Knightsy Knightsy - 1 day ago 6
C# Question

How to get entity framework inserting in correct order with one to many and one to one from same models

Here are the basic models:

OrderGroup:

public virtual int OrderGroupId { get; protected set; }
public virtual ICollection<Order> Orders { get; set; }
public virtual Order UnpricedOrder { get; set; }


Order:

public virtual int OrderId { get; protected set; }
public virtual int OrderGroupId { get; protected set; }
public virtual OrderGroup OrderGroup { get; set; }


And in fluent API:

// Order group config
var orderGroup = modelBuilder.Entity<OrderGroup>();
orderGroup.HasOptional(og => og.UnpricedOrder)
.WithOptionalDependent()
.Map(og => og.MapKey("UnpricedOrderId"));

// Order config
var order = modelBuilder.Entity<Order>();
order.HasRequired(o => o.OrderGroup)
.WithMany(og => og.Orders)
.HasForeignKey(o => o.OrderGroupId);


So an orderGroup has many of its own orders, each order belongs to a group, and an order group may optionally reference a single unpriced order.

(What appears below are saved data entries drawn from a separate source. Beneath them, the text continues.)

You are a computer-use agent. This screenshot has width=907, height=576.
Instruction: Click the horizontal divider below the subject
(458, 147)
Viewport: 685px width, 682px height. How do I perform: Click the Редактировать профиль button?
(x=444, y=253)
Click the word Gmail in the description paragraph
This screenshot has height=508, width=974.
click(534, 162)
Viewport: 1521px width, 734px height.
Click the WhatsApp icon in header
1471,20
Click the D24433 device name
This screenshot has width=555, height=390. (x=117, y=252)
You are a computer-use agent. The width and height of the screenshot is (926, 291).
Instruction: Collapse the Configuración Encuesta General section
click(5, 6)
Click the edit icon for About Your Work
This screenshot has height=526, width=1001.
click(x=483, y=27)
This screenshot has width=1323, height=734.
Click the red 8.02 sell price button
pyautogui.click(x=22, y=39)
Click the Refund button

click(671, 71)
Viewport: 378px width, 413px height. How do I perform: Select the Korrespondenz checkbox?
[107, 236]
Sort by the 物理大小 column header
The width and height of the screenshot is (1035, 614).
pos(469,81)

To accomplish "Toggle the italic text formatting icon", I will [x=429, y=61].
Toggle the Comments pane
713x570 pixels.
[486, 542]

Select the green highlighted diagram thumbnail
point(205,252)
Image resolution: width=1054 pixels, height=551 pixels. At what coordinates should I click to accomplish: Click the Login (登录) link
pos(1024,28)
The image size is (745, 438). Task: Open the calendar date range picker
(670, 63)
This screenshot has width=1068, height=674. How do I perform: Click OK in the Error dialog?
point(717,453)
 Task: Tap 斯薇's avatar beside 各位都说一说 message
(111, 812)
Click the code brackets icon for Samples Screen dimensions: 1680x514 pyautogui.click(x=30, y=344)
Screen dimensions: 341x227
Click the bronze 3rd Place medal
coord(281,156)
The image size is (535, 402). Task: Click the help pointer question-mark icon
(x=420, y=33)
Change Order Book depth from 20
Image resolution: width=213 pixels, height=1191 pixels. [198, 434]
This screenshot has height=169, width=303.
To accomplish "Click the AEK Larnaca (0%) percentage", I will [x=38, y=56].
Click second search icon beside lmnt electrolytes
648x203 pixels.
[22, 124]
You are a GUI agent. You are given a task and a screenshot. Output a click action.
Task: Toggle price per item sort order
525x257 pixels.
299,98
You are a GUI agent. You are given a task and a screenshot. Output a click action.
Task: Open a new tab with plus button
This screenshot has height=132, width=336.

I have one order, already in an orderGroup, that was saved to the database already.

I now create a second 'unpriced' order, give it it's own group and then call save changes.

Entity framework tries to insert the unpriced order first, before its own order group and a foreign key error occurs.

As a human its clear to me that
a) When saving an order - its order group must be created first

I imagine entity framework is getting muddled up because if I was saving an order group AND it had an unpriced order then the order of insert would need to be
Unpriced Orders' Order Group -> Unpriced Order -> Order Group -> It's orders.

How can I get entity framework to save in the correct order when the parent needs to be saved first sometimes - but not every time.

Answer

We never found a way around this. In the end we used a bridging table/model to get this to work.

So we had a OrderOrderGroup table (wish we had gone with a simpler name) where each row required an OrderId and an OrderGroupId. We then had a third column describing the relationship. So an Order was either omitted from an order group (because it was unpriced), or it belonged to an order group.

Entity framework could then cope with this and knew to save the order and order group, before then saving the OrderOrderGroup.